It is a hard time now for athletes—or any person who is wired to set goals and work diligently to reach them. Athletes are like working breed dogs in that they are at their best when performing the tasks they were trained to do. I used to be like a working breed dog when I was an athlete. I was drawn to performing the same task over and over until it felt like it was imbedded in my DNA. I would have had a hard time with this pandemic crisis in my playing days. I would not have known what to do with my anger. I grew up in an era where athletes believed they needed to have a “killer instinct” in order to be successful.
Needless to say, having a killer instinct now is absolutely useless. It is so much better to have a learning instinct to get through these pandemic times. There are plenty of things you can learn now that will help you when you’re reunited with your teammates. For starters, you can learn to appreciate any opportunities that you might have taken for granted. It is so easy to get caught up comparing and competing that you lose touch with how precious it is simply to be able to play. Maybe when you return to your sport you’ll learn to have more fun than before this crisis began. Maybe you’ll learn how to take fear out of the equation so you can get excited about competing instead of afraid of failing.
I know coaches use a lot military expressions like “going to battle,” but there is really nothing to fear in sports. I have worked with enough veterans in my career to appreciate the differences between war and athletic competition. When you lose in sports, you wake up the next morning and you still have your life and the opportunity to learn from your losses. Every loss has something to teach you. One thing I have learned from the many losses involved in this crisis is that we will all need to work better as a team moving forward. We might need to reconsider who we think of as teammates and who we think of as strangers.
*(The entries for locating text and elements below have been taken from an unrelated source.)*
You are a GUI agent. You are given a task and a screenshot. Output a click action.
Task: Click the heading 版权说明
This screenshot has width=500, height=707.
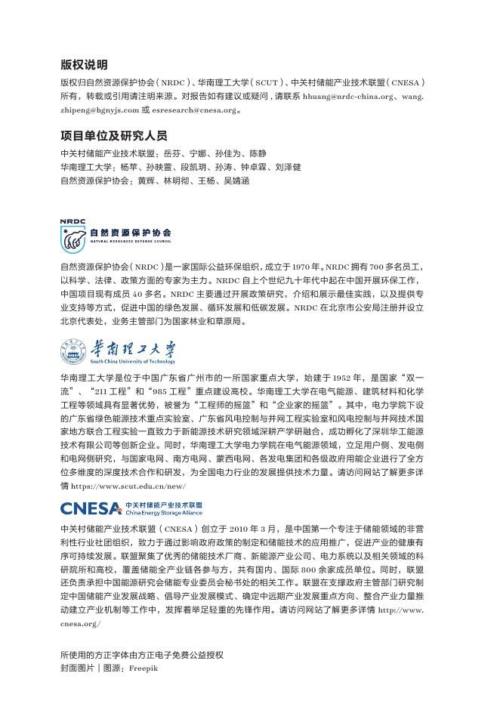click(x=84, y=65)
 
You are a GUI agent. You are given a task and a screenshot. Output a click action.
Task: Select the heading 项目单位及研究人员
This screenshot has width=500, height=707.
click(x=114, y=136)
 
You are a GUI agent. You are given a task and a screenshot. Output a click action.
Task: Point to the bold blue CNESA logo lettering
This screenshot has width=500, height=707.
click(x=91, y=508)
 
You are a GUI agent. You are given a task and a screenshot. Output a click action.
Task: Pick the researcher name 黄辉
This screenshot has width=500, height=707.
click(x=146, y=181)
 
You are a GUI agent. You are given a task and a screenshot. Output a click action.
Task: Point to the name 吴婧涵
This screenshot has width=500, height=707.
click(x=236, y=181)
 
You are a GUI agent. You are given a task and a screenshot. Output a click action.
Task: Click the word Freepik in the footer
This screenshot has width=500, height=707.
click(x=144, y=668)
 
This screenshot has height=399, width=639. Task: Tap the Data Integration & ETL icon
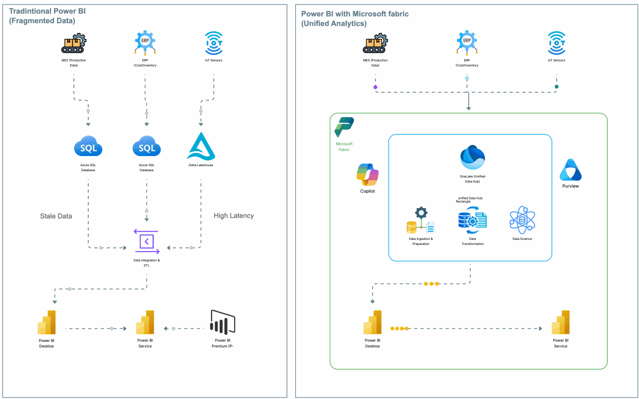(146, 241)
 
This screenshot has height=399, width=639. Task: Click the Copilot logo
(367, 175)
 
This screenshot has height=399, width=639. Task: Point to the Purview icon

One message the virus seems to be trying teach us is that we are all a part of one team.
I remember I used to have a coach who would say to our team, “You don’t have to like each other, but you damn well better respect each other and figure out how to work together.” I can’t imagine what my youth would have been like without sports. I never had contact with psychologists or therapists when I was growing up, but I had a chance to play for some kind and fair coaches who believed in me. And sometimes it only takes one person who believes in you to get you to believe in yourself.